Thesis Defence: Martha Trivett

Thursday, February 23, 2023 10:00 am - 12:00 pm EST (GMT -05:00)

Undoing Oil: Regenerative Disassembly for Copenhagen's Petrol Island

oil refinery

Abstract:

Copenhagen aims to become the first carbon neutral capital by 2025. Climate and energy crises are a concern for both the governing and the governed among Denmark’s six million people. Compared to its Nordic neighbours, the country is second only to Finland with the most ambitious climate targets To curb global emissions and forward the green transition, Denmark is ending its public financing of fossil fuels abroad as well as phasing out oil and gas in the North Sea and encouraging others to follow suit. While the country promises to stop using fossil fuels by 2050, energy humanities scholars suggest the transition is less a challenge of technology or public policy than a matter of society and culture on a global scale. Yet oil companies worldwide go to great lengths to keep the spatial networks of oil invisible on the periphery of urban settlements. In Copenhagen, Prøvestenen or ‘Petrol Island’ is a highly secured coastal landscape for the country’s largest storage of fossil fuels. The vast majority of the Island is not accessible to the public. Both globally and in the soon-to-be carbon neutral city, oil is hidden in plain sight. Denmark has a tradition of public engagement with energy infrastructure, suggesting a need for greater citizen agency in the climate and energy crises. But oil infrastructure appears exempt from this sentiment. A societal shift toward green energy must better engage its individual actors: starting with visibility at the human scale. With two hundred and fifty oil tanks banished to the urban fringe, Petrol Island is a key space in Denmark’s petrocultural transition. This thesis asks, how might spatial access to infrastructure that promotes public engagement with energy industries spur a societal and cultural shift toward life after oil?  

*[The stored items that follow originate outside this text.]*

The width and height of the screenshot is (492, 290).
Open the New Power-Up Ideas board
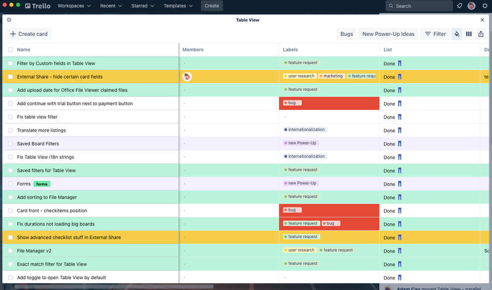(x=388, y=34)
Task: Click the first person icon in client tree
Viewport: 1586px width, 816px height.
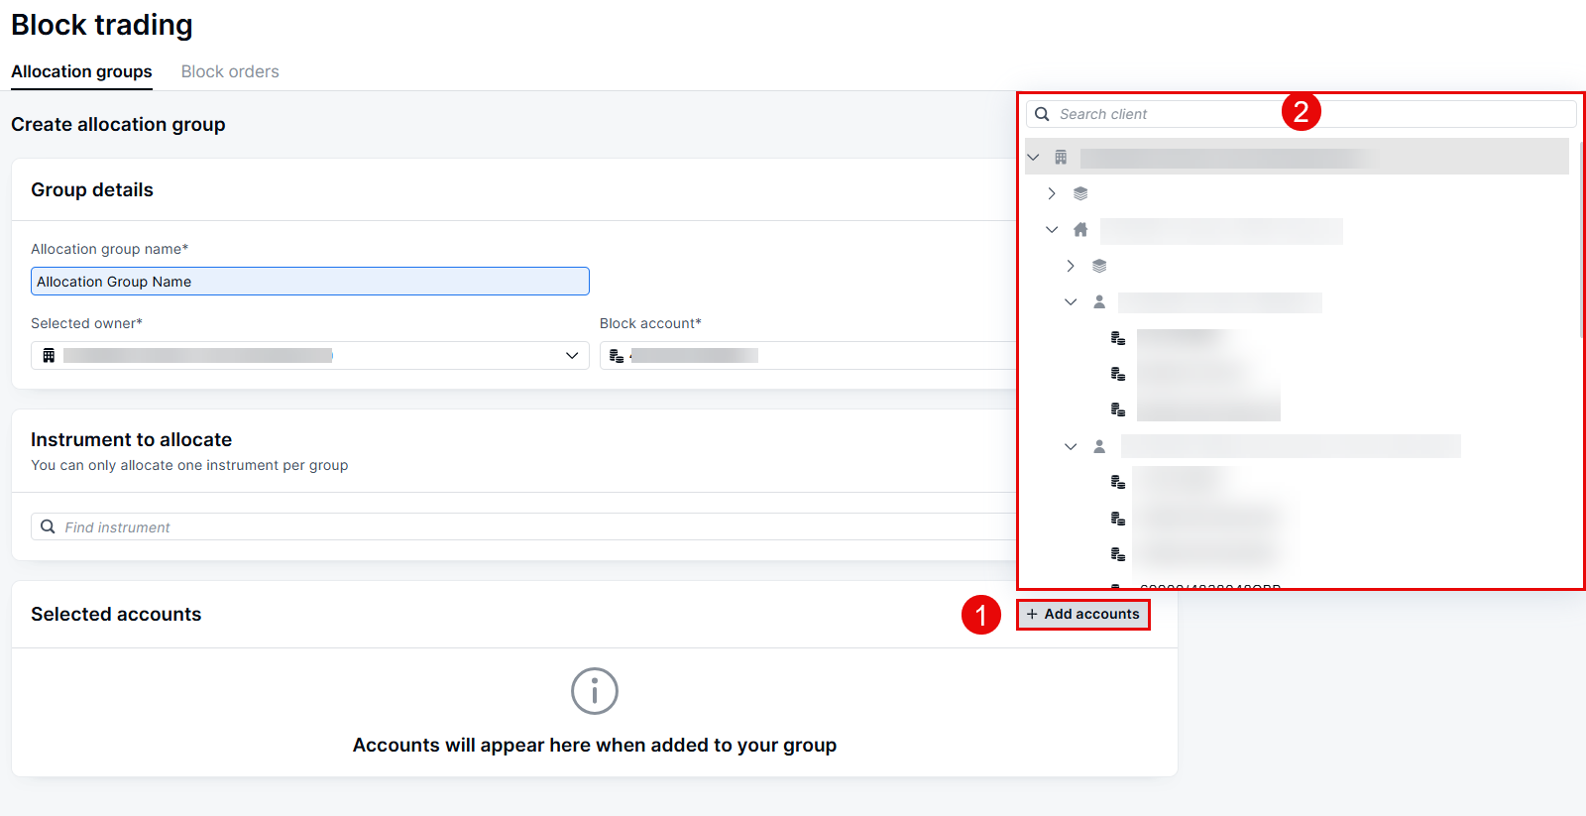Action: pyautogui.click(x=1099, y=302)
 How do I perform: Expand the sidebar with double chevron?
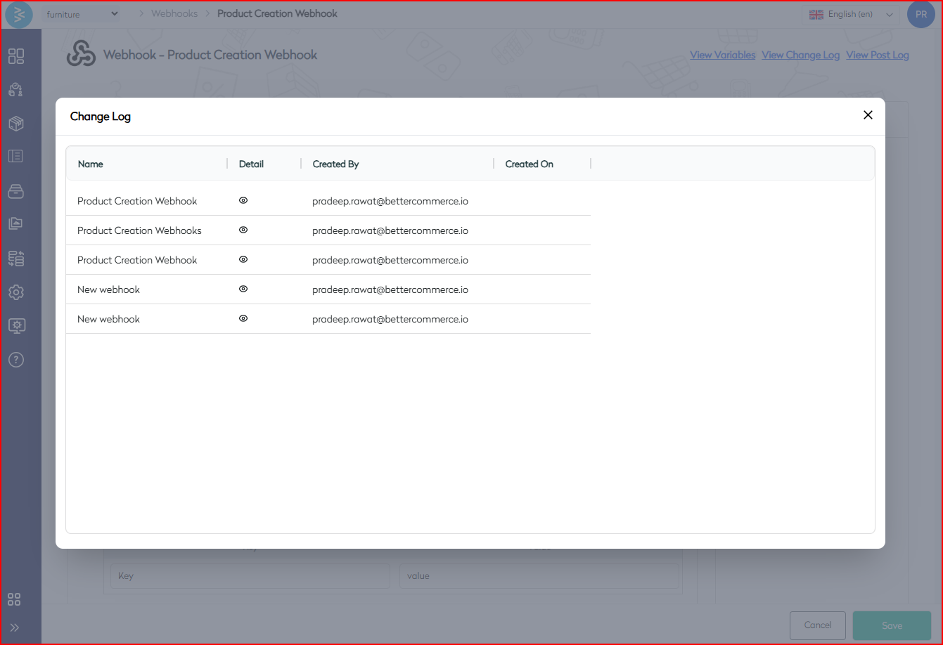(14, 627)
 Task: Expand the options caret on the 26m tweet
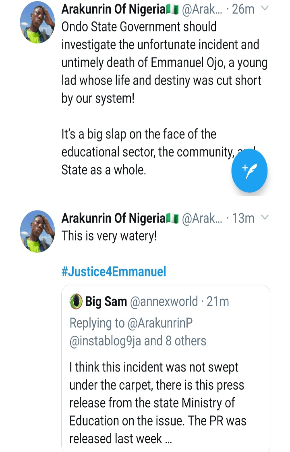(265, 9)
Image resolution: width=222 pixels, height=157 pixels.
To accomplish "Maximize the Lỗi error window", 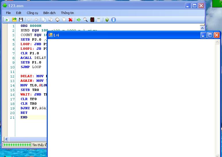I will point(210,35).
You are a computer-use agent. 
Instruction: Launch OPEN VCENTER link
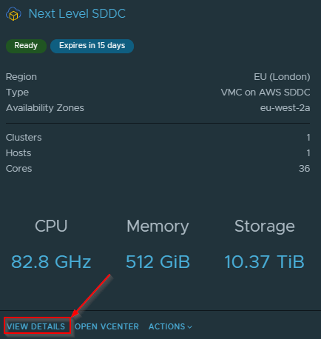(x=107, y=326)
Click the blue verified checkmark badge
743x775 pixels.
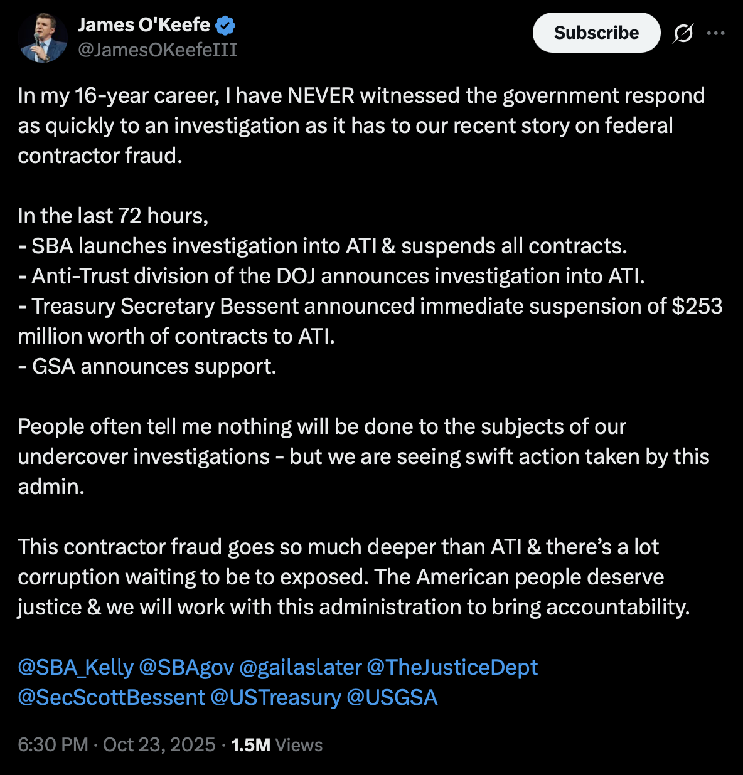(225, 26)
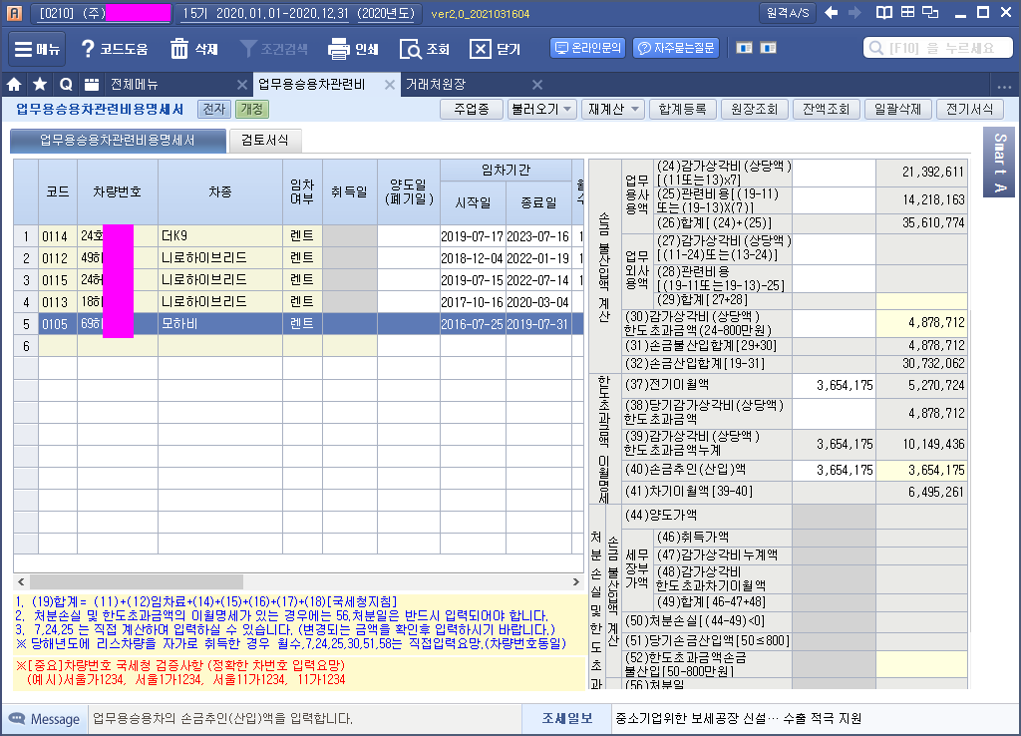Expand the 불러오기 dropdown

pos(541,110)
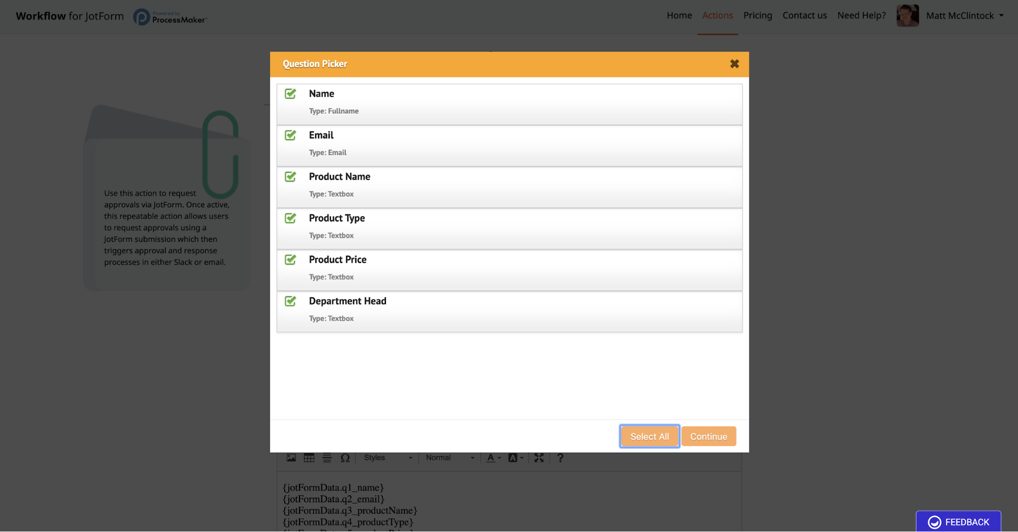
Task: Click the insert table icon
Action: [309, 458]
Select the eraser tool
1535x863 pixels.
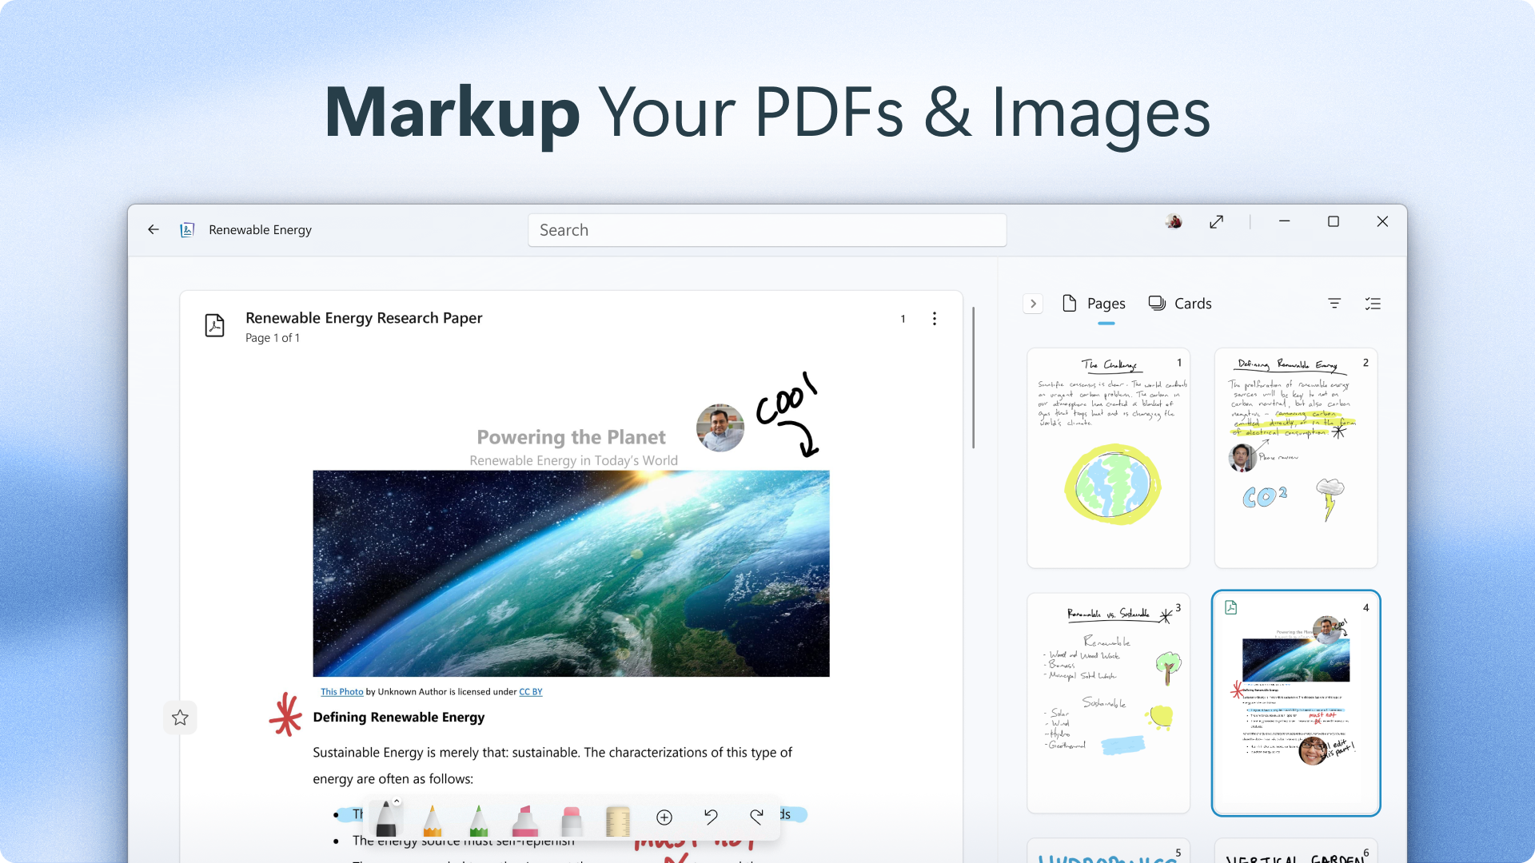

Undoing Oil: Regenerative Disassembly for Copenhagen’s Petrol Island is a speculative architectural vision for the Island’s (re)growth. I use a method of ‘regenerative disassembly’, or growth through the unbuilding of things. Through this approach, I focus on infrastructural deconstruction, re-composition, and the reuse of material as methods of environmental repair. To degrade petrochemical leakages and reduce carbon emissions, I plan ecological restoration while making the landscape safe for human encounters. The combined process reveals Petrol Island to be an accessible landscape for public engagement with energy infrastructures for a collective cultural shift beyond oil.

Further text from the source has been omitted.